Solving Complex Problems Using Ant Models

As we moved into our new home in Los Angeles, in 1986, I carelessly put some food remnants into one of the shipping boxes in the yard.  The next day, I marveled at a continuous 2-way stream of ants forming a chain from their nest into the box.  The path of the ants appeared to optimized in a shortest-patch solution to a modestly complex geometry problem: straight from the nest to a point at the box base, then up at an angle to the nearest point of entry at the top. This was a living example of how nature often optimizes solutions.  It reminded me once researching in college how soap bubbles (shortest connections) and other physical systems can solve difficult problems.

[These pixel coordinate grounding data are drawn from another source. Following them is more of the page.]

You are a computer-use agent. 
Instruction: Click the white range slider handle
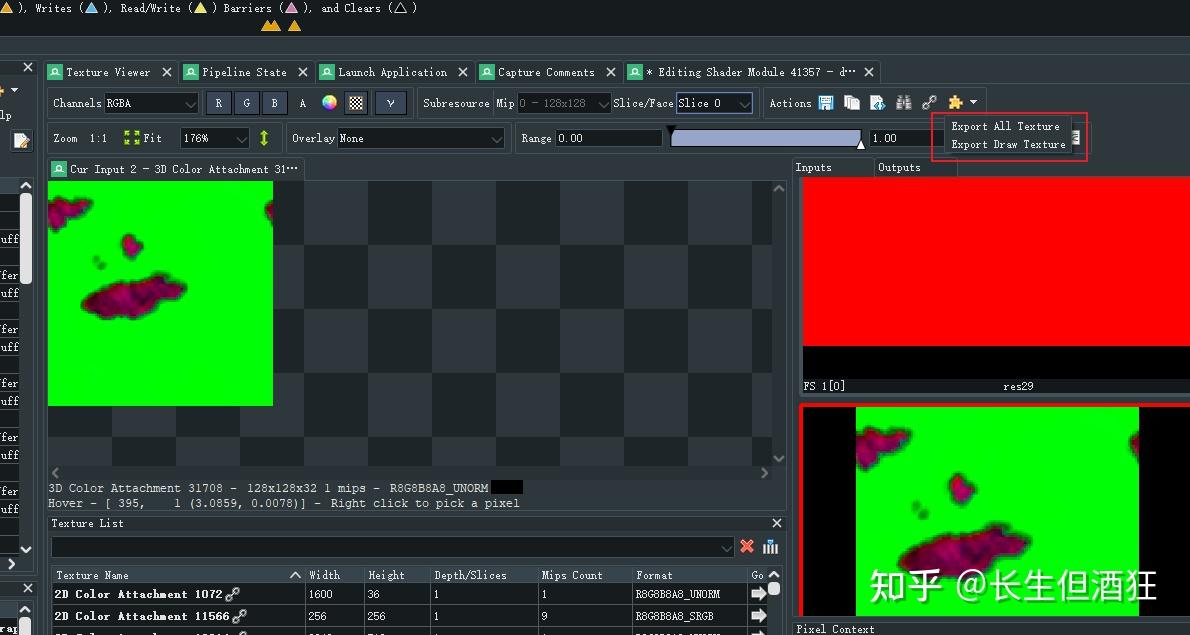(860, 145)
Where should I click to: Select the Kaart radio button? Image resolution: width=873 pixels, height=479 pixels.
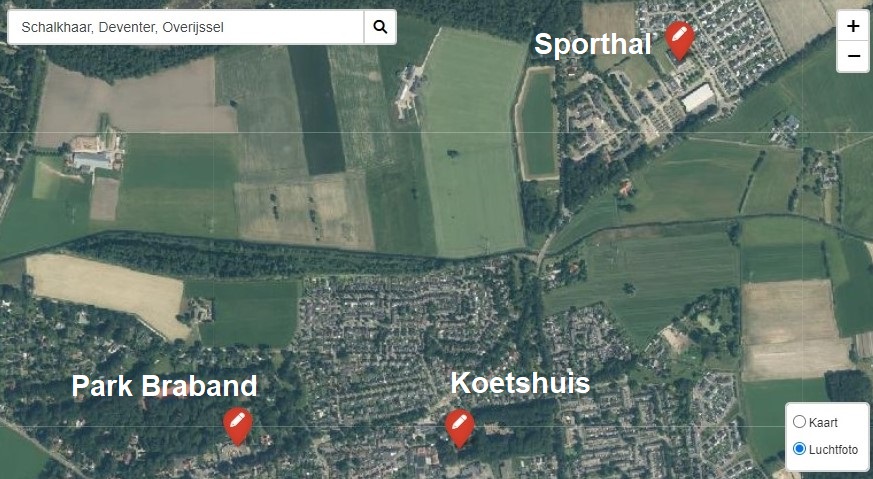pos(800,422)
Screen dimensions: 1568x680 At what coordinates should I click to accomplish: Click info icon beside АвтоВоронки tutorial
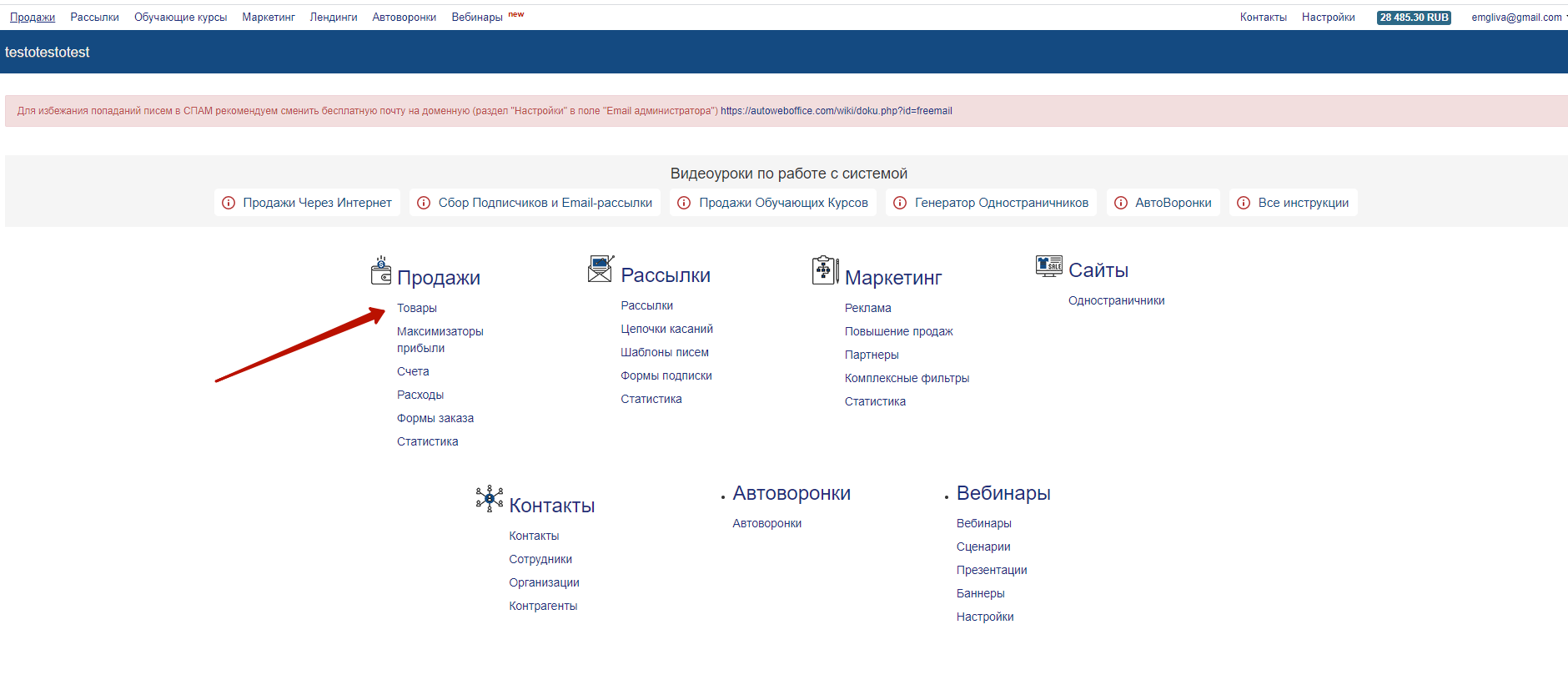pyautogui.click(x=1121, y=203)
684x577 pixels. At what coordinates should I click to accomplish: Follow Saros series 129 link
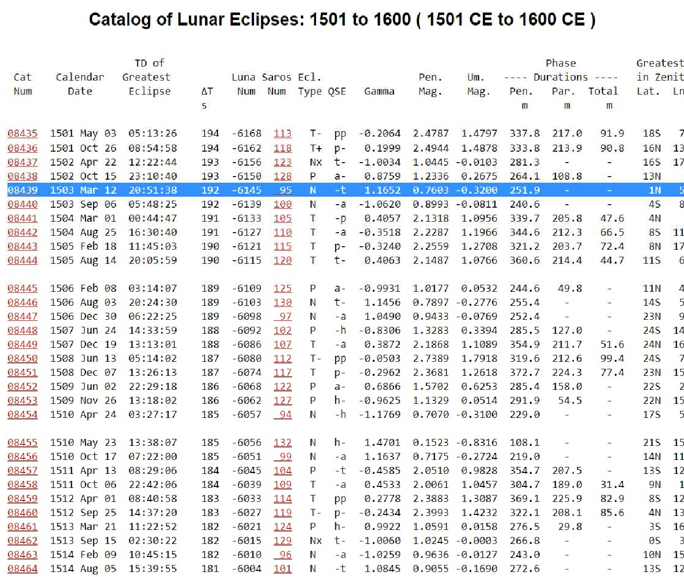tap(283, 540)
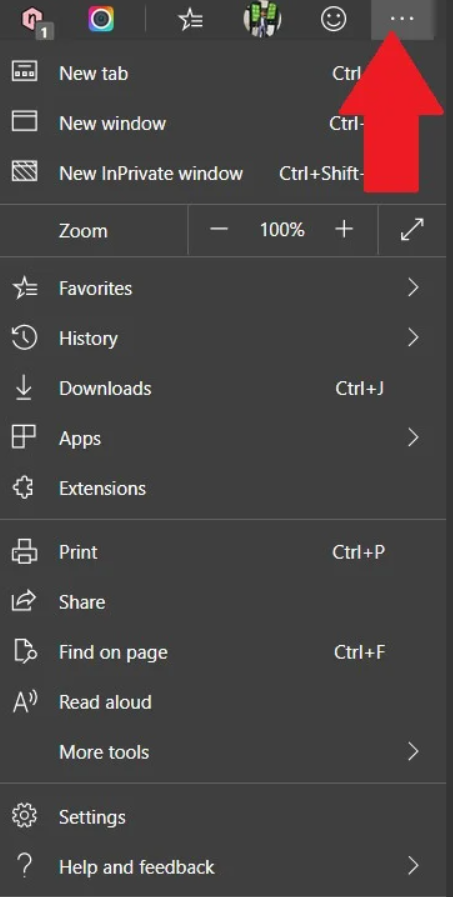This screenshot has width=453, height=897.
Task: Zoom in with the plus button
Action: coord(344,230)
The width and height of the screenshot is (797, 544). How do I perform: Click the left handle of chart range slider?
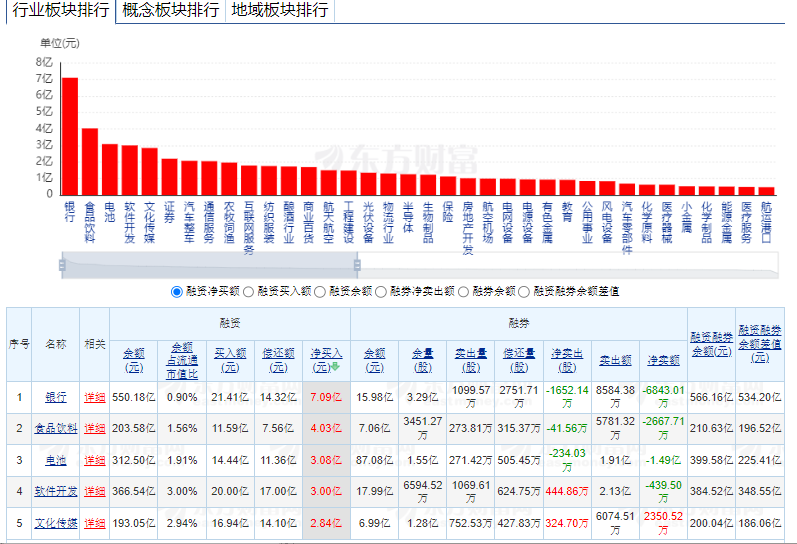[x=62, y=265]
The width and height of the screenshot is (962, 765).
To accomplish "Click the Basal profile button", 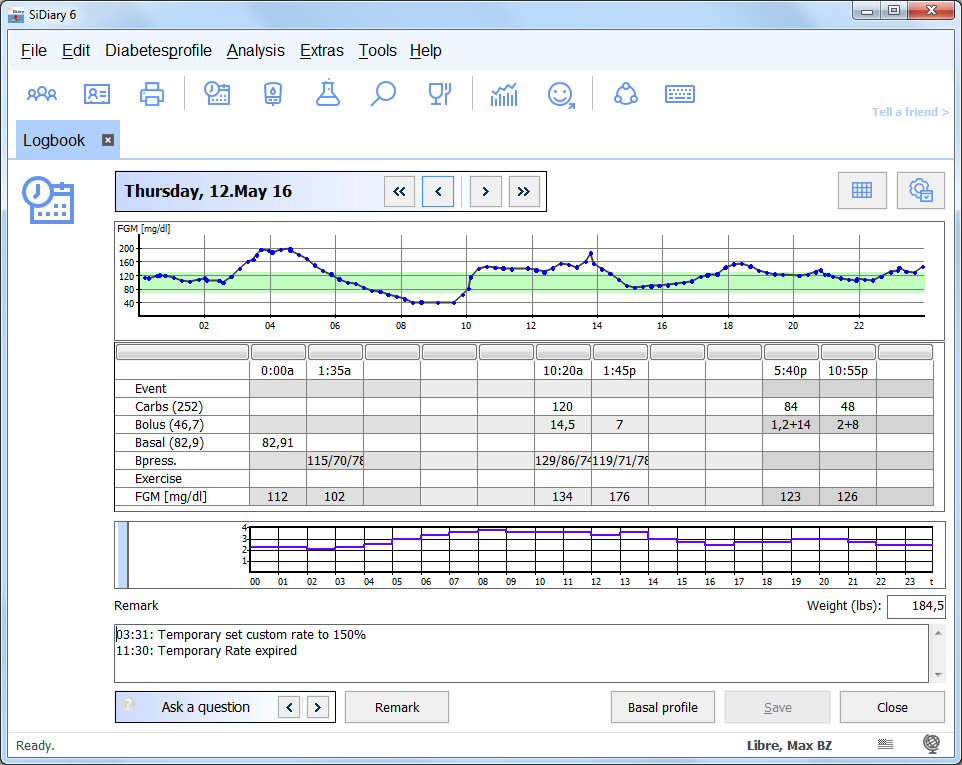I will [x=662, y=707].
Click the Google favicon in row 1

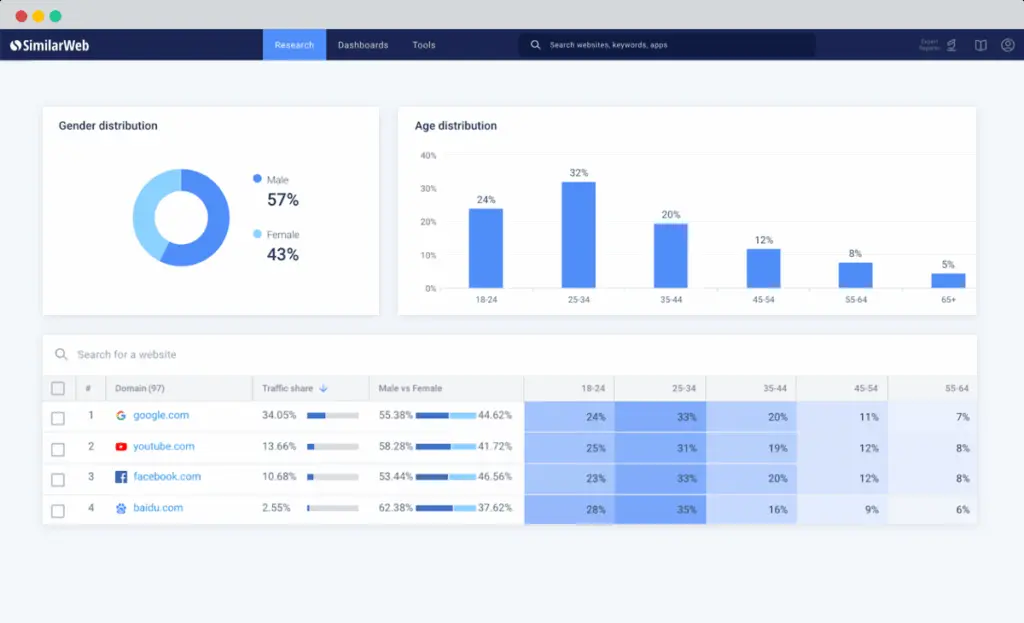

"Swarm Smarts" provides an intriguing look at how modeling social insects is providing solutions to several daunting problems.  Ants are simple creatures, whose behavior can be described with simple rules. I once read an article about programming a robot to mimic the foraging behavior of an ant on a beach.  This article shows how a community of simple-acting agents can work together to accomplish complex tasks.

When an ant leaves the nest looking for food, it leaves a pheromone (scent) trail for it to follow back and for other ants to follow.  The first foraging ant making it back to the next leaves a double-trail (one trail leaving, and one returning). Thus, the shortest route is doubly marked, and more ants will follow it.  This simple model finds the shortest route between the nest and a food source.  Allowing the pheromone trail to "evaporate" (as in nature) provides the ants a mechanism to explore for alternate food sources when the first is depleting and for alternate routes should the first become blocked.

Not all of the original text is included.